The seeming conflict between the conventional beauty of his leading men and his own radical politics is one he embraces. “It’s part of my influence from classical Hollywood. I appreciate all the glamour from that period. It’s part of my old school gay sensibility that I’ve always mixed in with my more radical queer politics. If it’s a contradiction, I think that’s fine.”

He mentions that he’s also made short films featuring actors whose bodies don’t conform to the conventional standards of beauty. Offing Jack stars two transgender actors, Give Piece of Ass a Chance features women of varying shapes.  “[Those films] remain more underground because it’s easier to finance a film…,” he pauses, searching for the right way to phrase it.

“When I want to make a movie that’s more accessible, I do use the tropes and some of the conventions of the mainstream.
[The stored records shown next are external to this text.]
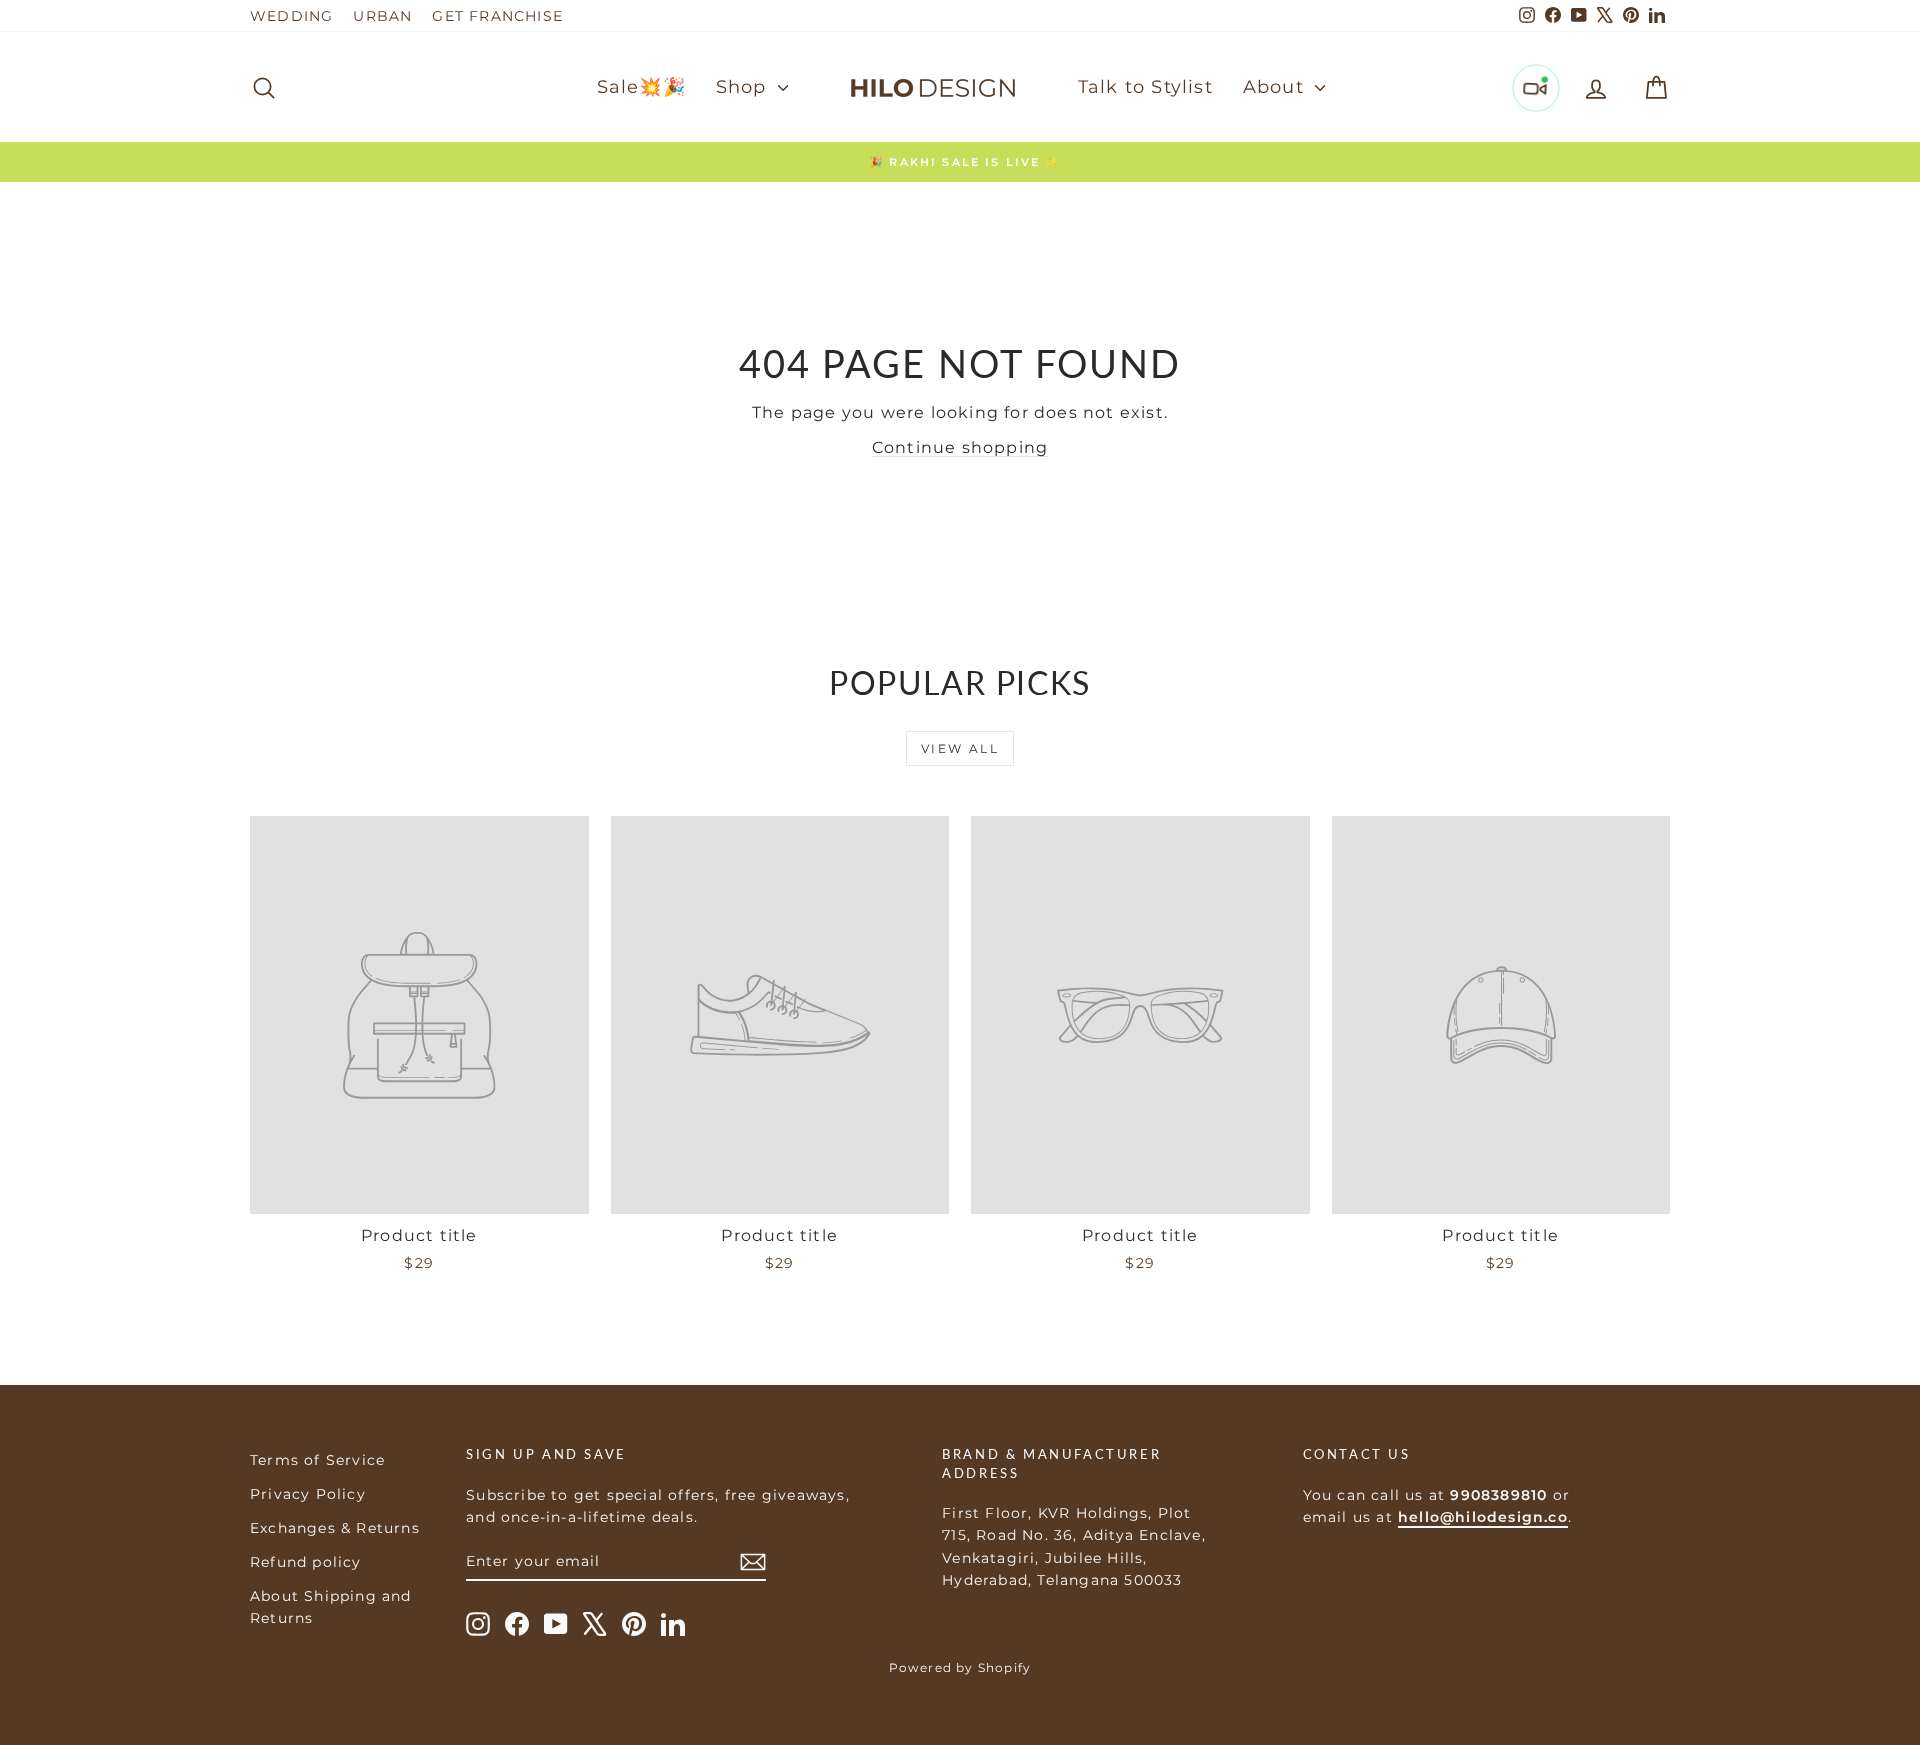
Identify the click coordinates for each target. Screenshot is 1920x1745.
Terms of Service (317, 1460)
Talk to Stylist (1145, 87)
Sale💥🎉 (641, 87)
And I just try to subvert them as much as I can within those conventions.”

The tendency to transgress is also integral to his politics. We discuss the ‘gay agenda’ and Bruce expresses an aversion to assimilationism.  “The logical conclusion of assimilation is for two gay men, for example, to be in bed, in the missionary position, having sex, completely monogamous, trying to only have sex minimally because they have kids or something. Which is fine. That’s what some people do. I wouldn’t say that their sex is particularly radical.”  

“It’s radical in the sense that it’s a betrayal of everything the gay liberation movement stood for…,” he begins as if reciting directly from the pages of J.D.s,“but most people don’t want to be radical and that’s fine if you want the world to regress into this cesspool of conservatism and blind religious zeal… It doesn’t make sense to me. What is the ultimate goal? To be so…normal?”

“I would say that sex is political in general but I wouldn’t say the act of gay sex is necessarily political,” he tells me, “you have to radicalise it yourself.”

“Maybe it doesn’t have to be radical,” I venture.

“But then the world will regress completely to a state of warlords…”

“So the world’s going to regress completely because two men choose monogamy?”

“Yes, it’s all about that,” he says sardonically, “I blame all the problems of the world right now on gay assimilation.”

He pauses, toying with this concept for a moment.

“I blame all the problems of the world right now on gay assimilation,” he repeats. Though I’m no longer sure he’s being ironic.